Students in professor Traci Voyles’ Women’s Studies Senior Seminar class hosted a feminist think tank on Monday. The discussion addressed a range of subjects such as intersectionality and the effectiveness of LMU CARES. The event was part of Herstory Month, a month to celebrate influential women in America’s history and those who worked hard to ensure a more equal society for future generations.
According to Voyles, she has not given a group an assignment like this before, but the students were well prepared and delved into topics such as sexual assault and victim blaming.
“I think it was a success. I thought the students did a very good job of representing their approach to the issue as a whole, and it was a really good example of student initiative,” said Voyles.
The 13 students in charge split the think tank into three subtopics: LMU CARES, LGBTQ inclusivity and other campus resources and initiatives designed to deal with sexual assault awareness and prevention. Each group spoke for about 20 minutes, allowing members to speak on different aspects of their issue.
The group covering LMU CARES spoke about the current system, which deals with sexual assaults on campus and surrounding issues such as confidentiality. Currently, if a student reports an incident of abuse to a faculty member, that “responsible employee” is required by LMU policy to report this immediately to school officials. The students argued that for students who are unaware of the confidential staff policy, this reporting can damage the trusting relationship built over time between teachers and students, and can cause the student to be fearful of talking to anyone about the incident, even at the overbooked Student Psychological Services (SPS).

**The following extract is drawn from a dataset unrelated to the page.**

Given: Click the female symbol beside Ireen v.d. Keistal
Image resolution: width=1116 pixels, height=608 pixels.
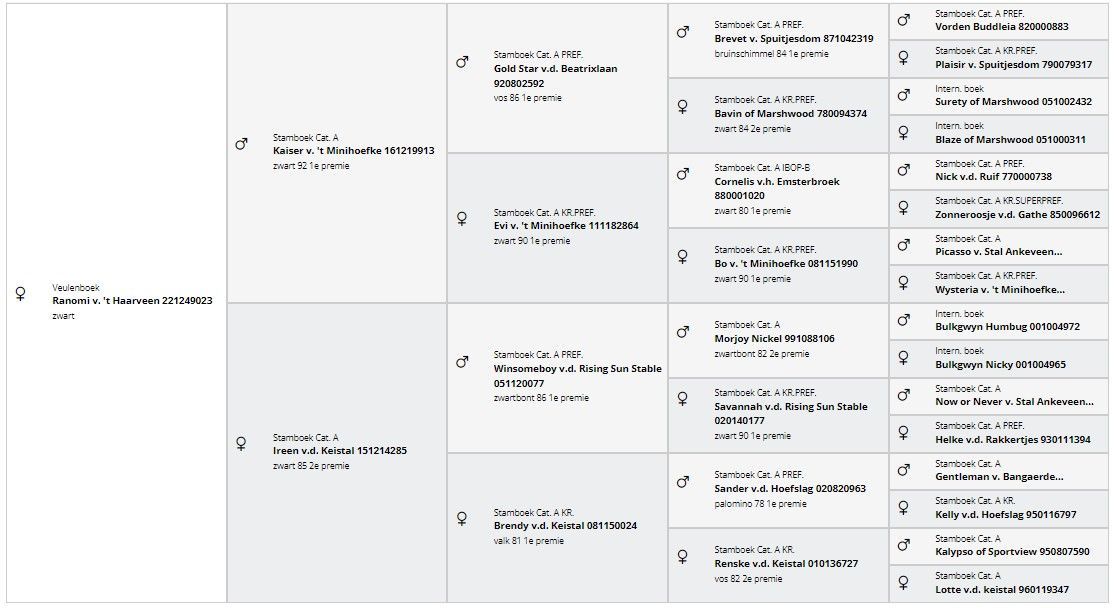Looking at the screenshot, I should pyautogui.click(x=241, y=444).
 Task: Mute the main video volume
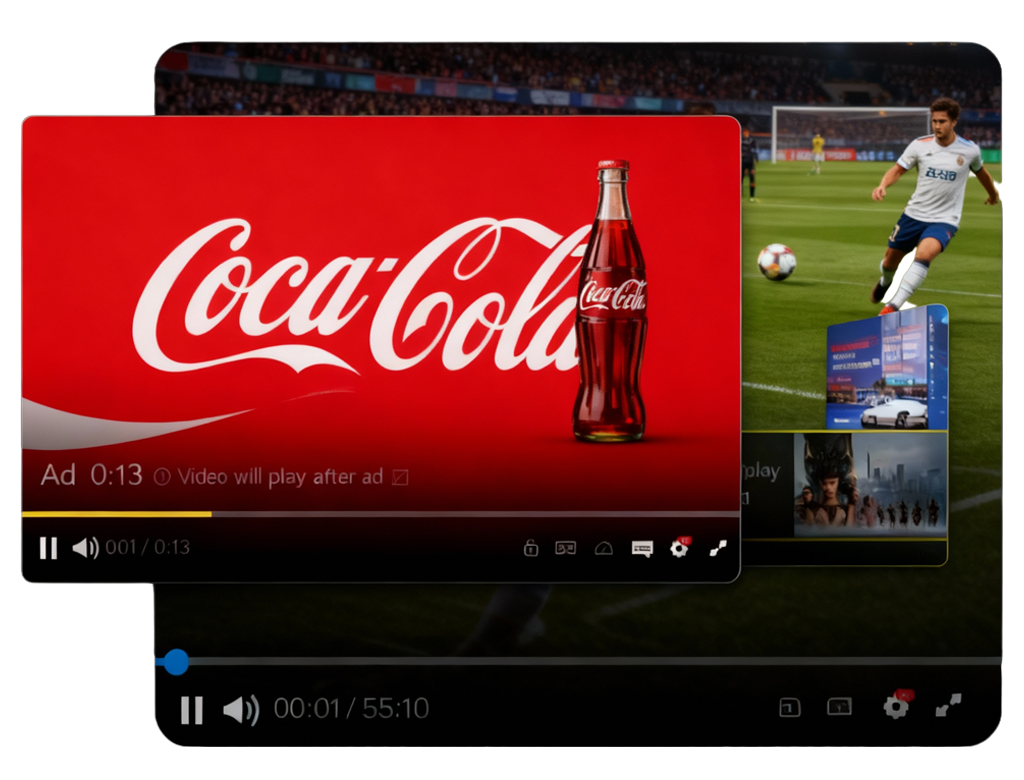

Senior history major Britani Letcher, one of the think tank participants, disagreed with the language on the LMU CARES website. Letcher said that it is “out of touch with college students,” and “seem[s] to be written from a perspective of an adult who thinks that this is what someone going through an assault could experience.”
LGBTQ inclusivity in LMU CARES was also discussed. Students argued that the binary use of “he” and “she” leaves LGBTQ members who go by different pronouns feeling invisible and unsafe. The students expressed their belief that intersectionality, which is the acknowledgement that oppression is influenced by multiple factors such as race, sexuality, class or age, can help solve this problem of division between oppressed groups through open discussions and understanding.
The last subgroup covered policies of other colleges, such as Santa Clara University which has a student center focused on its confidential policies. Another program, the Sexual Assault and Rape Anonymous Hotline (SARAH) at Washington University in St. Louis is a 24/7 student-run help line that anyone can call at any time to talk to a trained volunteer. The University of Michigan also has a student and faculty-run support group for victims of sexual assault. These programs were outlined at the think tank to show what LMU could be doing to further benefit those going through traumatic experiences.
“I liked that it was students taking over, because usually when you talk about sexual assault it’s always from a faculty professor,” said junior psychology major Jasmine Harris. “They were saying what I was thinking in my head about LMU CARES: I like it, but I think there should be improvements.”